The low-level interface consists of direct usage of the datatypes; this is used by [the module that implements some serialization overrides](https://github.com/enso-org/enso/blob/wip/kw/parser/ast-transpiler/lib/rust/parser/generate-java/src/serialization.rs) (so that the Java interface to `Code` references can produce `String`s on demand based on serialized offset/length pairs). The serialization override mechanism is based on customizing, not replacing, the generated deserialization methods, so as to be as robust as possible to changes in the Rust source or in the transpilation process.
### Important Notes
- Rust/Java serialization is exhaustively tested for structural compatibility. A function [`metamodel::meta::serialization::testcases`](https://github.com/enso-org/enso/blob/wip/kw/parser/ast-transpiler/lib/rust/metamodel/src/meta/serialization.rs) uses `reflect`-derived data to generate serialized representations of ASTs to use as test cases. Its should-accept cases cover every type a tree can contain; it also produces a representative set of should-reject cases. A Rust `#[test]` confirms that these cases are accepted/rejected as expected, and generated Java tests (see Binaries below) check the generated Java deserialization code against the same test cases.
- Deserializing `Code` is untested. The mechanism is in place (in Rust, we serialize only the offset/length of the `Cow`; in Java, during deserialization we obtain a context object holding a buffer for all string data; the accessor generated in Java uses the buffer and the offset/length to return `String`s), but it will be easier to test once we have implemented actually parsing something and instantiating the `Cow`s with source code.
- `#[tagged_enum]` [now supports](https://github.com/enso-org/enso/blob/wip/kw/parser/ast-transpiler/lib/rust/shapely/macros/src/tagged_enum.rs#L36-L51) control over what is done with container-level attributes; they can be applied to the container and variants (default), only to the container, or only to variants.

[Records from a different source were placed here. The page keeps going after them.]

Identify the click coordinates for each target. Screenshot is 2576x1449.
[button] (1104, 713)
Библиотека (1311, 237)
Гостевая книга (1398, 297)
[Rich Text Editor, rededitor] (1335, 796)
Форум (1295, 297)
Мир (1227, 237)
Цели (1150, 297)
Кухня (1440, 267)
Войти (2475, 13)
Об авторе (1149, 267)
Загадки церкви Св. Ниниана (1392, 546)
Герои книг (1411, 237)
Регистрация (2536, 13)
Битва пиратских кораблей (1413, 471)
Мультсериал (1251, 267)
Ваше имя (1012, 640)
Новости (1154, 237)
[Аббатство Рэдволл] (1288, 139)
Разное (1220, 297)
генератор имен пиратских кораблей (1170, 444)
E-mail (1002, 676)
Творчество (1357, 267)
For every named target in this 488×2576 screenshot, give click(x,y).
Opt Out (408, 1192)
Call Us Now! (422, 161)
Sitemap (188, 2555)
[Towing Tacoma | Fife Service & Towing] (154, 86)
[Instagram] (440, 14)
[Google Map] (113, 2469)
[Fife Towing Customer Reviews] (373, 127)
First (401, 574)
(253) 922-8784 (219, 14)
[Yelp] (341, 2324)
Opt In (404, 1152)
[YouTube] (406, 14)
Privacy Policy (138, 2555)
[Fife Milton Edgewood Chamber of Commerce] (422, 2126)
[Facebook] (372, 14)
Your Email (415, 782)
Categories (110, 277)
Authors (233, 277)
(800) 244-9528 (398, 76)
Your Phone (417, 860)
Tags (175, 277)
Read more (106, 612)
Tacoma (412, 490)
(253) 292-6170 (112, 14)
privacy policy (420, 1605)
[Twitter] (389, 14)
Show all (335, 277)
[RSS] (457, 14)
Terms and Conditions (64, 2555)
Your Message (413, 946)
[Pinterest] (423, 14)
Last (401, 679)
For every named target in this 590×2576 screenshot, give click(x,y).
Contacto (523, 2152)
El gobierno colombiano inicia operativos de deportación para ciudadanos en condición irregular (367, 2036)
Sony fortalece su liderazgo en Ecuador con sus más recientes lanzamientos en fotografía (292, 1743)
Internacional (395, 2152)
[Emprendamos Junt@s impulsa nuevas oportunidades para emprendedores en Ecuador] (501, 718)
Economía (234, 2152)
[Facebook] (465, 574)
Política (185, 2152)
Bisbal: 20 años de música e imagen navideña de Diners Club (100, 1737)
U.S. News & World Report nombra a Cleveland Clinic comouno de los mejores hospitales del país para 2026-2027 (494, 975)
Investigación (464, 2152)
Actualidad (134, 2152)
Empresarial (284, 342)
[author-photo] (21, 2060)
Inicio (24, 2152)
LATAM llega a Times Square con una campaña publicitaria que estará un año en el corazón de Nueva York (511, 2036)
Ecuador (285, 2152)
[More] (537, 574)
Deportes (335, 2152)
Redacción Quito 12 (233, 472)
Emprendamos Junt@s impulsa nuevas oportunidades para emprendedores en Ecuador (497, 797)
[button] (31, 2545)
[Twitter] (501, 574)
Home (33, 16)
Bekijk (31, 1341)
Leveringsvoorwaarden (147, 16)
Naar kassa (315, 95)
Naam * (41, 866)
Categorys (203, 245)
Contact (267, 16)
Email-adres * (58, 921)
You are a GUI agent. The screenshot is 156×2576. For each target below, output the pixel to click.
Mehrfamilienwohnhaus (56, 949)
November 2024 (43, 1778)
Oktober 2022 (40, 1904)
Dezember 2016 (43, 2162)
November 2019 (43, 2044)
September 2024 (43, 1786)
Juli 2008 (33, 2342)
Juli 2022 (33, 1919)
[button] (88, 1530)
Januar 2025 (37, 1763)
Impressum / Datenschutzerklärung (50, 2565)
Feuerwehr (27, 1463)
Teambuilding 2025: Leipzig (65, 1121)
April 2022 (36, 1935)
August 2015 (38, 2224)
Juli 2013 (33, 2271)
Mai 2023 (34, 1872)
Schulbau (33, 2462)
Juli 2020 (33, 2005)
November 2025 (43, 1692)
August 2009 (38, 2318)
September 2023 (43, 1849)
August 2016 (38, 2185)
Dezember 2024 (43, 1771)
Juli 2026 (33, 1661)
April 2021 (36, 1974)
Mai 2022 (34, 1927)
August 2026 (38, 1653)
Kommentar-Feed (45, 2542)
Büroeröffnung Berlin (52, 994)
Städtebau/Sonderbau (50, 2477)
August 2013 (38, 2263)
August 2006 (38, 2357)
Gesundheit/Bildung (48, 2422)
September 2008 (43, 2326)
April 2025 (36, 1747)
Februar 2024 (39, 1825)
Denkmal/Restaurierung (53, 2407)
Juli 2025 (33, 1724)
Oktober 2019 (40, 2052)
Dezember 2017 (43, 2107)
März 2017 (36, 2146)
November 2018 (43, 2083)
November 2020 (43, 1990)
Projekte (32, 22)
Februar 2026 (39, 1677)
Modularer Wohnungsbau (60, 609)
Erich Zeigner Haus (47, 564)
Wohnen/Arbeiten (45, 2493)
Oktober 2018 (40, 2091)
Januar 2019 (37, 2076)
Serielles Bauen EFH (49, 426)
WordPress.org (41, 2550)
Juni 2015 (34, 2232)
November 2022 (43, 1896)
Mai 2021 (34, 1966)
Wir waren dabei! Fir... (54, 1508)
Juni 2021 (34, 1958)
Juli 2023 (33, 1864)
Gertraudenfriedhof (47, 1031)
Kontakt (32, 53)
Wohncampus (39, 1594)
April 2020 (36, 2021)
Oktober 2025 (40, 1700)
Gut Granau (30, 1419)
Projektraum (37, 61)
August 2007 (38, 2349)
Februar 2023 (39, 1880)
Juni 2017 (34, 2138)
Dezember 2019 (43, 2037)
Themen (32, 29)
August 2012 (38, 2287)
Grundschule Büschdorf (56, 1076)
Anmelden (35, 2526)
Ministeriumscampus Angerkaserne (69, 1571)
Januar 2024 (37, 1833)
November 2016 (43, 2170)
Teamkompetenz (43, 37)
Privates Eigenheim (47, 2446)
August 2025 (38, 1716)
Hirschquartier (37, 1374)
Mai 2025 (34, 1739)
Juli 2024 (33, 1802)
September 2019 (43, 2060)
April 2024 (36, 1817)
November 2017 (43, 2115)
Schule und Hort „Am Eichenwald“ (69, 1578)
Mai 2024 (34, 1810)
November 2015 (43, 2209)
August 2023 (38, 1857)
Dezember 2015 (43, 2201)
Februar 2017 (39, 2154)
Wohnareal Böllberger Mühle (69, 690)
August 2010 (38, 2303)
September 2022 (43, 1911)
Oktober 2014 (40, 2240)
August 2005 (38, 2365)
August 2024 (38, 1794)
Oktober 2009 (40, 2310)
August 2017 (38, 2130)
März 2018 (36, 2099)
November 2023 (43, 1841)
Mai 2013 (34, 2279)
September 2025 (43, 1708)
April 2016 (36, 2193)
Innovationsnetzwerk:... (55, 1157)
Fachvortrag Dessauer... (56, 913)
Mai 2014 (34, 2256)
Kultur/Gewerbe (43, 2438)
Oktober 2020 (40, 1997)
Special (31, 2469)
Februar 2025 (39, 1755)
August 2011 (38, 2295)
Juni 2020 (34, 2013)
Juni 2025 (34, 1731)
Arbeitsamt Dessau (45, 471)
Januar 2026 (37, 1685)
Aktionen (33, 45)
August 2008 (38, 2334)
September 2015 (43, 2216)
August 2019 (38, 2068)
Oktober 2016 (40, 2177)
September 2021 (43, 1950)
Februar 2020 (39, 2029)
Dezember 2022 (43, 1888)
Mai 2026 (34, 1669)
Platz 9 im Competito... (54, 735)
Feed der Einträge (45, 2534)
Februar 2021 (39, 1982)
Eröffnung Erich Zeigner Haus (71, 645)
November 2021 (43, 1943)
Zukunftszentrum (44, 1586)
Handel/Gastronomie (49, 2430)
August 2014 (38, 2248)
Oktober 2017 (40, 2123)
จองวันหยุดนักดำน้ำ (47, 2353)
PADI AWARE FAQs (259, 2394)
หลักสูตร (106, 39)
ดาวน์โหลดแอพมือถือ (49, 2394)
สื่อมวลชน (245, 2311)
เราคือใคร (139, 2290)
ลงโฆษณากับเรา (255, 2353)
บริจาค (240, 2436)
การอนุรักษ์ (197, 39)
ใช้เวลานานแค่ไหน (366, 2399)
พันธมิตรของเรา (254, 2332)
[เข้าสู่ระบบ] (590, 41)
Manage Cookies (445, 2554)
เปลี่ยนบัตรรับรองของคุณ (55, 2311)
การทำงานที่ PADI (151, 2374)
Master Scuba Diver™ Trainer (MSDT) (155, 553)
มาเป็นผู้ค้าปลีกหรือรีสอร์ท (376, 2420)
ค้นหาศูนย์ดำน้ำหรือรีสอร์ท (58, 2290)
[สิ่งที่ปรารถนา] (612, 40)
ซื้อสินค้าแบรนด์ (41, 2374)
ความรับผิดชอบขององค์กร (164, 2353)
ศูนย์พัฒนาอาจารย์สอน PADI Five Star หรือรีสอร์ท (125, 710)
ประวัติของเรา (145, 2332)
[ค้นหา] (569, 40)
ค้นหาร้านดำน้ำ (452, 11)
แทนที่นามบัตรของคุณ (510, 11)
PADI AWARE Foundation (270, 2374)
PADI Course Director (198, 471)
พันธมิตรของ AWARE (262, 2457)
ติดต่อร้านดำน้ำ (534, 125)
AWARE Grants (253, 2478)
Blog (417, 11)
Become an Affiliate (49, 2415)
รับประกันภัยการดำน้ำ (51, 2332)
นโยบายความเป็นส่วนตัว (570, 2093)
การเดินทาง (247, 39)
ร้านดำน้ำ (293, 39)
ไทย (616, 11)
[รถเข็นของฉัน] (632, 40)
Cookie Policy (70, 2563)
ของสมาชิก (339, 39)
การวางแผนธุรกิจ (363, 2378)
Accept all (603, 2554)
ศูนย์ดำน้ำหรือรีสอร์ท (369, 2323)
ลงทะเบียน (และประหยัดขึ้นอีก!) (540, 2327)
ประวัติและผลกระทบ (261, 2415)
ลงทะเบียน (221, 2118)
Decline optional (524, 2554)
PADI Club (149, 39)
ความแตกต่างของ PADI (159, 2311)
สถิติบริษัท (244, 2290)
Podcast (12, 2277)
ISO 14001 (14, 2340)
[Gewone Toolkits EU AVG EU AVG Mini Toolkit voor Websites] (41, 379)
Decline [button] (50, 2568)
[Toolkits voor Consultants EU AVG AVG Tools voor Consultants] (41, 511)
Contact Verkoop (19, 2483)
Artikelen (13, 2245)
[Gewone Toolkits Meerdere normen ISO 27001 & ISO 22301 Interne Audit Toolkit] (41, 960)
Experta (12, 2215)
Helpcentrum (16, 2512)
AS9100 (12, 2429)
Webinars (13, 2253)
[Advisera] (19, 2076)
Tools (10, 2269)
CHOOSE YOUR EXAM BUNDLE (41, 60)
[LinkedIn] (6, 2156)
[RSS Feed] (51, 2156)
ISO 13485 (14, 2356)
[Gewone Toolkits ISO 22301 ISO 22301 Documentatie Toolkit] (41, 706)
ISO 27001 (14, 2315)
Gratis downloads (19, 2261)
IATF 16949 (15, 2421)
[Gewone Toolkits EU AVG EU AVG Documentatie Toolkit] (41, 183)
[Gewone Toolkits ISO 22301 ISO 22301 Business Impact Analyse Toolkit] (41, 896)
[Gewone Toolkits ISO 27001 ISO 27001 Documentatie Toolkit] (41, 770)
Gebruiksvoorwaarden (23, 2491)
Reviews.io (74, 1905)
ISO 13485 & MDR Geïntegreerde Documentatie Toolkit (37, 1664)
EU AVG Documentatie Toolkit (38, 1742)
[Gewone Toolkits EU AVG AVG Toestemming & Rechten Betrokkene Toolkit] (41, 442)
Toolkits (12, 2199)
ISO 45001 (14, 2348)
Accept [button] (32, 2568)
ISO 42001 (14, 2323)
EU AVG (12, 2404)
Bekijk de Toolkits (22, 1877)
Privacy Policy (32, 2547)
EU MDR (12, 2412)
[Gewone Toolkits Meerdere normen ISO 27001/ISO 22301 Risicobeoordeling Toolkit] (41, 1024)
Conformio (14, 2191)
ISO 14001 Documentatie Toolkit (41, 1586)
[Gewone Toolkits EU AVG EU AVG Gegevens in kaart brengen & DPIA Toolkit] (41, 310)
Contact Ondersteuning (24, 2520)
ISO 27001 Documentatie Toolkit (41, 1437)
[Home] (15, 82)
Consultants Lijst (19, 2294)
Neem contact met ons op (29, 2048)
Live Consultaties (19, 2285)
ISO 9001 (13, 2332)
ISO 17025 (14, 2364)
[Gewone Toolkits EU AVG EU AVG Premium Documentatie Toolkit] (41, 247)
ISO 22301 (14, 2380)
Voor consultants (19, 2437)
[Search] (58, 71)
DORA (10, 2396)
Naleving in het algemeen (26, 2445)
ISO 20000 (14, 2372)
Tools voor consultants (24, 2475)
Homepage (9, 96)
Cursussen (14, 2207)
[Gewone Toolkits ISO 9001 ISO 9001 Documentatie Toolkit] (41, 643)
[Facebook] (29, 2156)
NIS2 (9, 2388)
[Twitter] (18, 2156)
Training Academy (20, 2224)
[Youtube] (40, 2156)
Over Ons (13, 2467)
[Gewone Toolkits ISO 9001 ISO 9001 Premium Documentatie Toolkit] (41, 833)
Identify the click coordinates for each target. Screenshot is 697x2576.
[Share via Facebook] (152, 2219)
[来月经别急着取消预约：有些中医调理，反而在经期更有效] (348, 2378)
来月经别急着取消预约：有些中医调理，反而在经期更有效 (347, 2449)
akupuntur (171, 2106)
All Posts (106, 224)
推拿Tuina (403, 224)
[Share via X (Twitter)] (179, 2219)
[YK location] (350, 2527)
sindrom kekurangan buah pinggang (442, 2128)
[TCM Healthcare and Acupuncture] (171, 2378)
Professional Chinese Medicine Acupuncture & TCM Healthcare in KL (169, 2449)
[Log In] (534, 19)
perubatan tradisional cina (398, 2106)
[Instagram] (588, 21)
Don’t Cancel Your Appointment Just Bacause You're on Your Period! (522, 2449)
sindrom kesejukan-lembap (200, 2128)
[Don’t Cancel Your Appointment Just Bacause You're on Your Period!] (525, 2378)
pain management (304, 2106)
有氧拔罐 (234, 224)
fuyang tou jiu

- Generation of `sealed` classes is supported, but currently disabled by `TARGET_VERSION` in `metamodel::java::syntax` so that tests don't require Java 15 to run. (The same logic is run either way; there is a shallow difference in output.)
### Binaries
The `enso-parser-generate-java` crate defines several binaries:
- `enso-parser-generate-java`: Performs the transpilation; after integration, this will be invoked by the build script.
- `java-tests`: Generates the Java code that tests format deserialization; after integration this command will be invoked by the build script, and its Java output compiled and run during testing.
- `graph-rust`/`graph-meta`/`graph-java`: Produce GraphViz representations of data models in different typesystems; these are for developing and understanding model transformations.
Until integration, a **script regenerates the Java and runs the format tests: `./tools/parser_generate_java.sh`**. The generated code can be browsed in `target/generated_java`.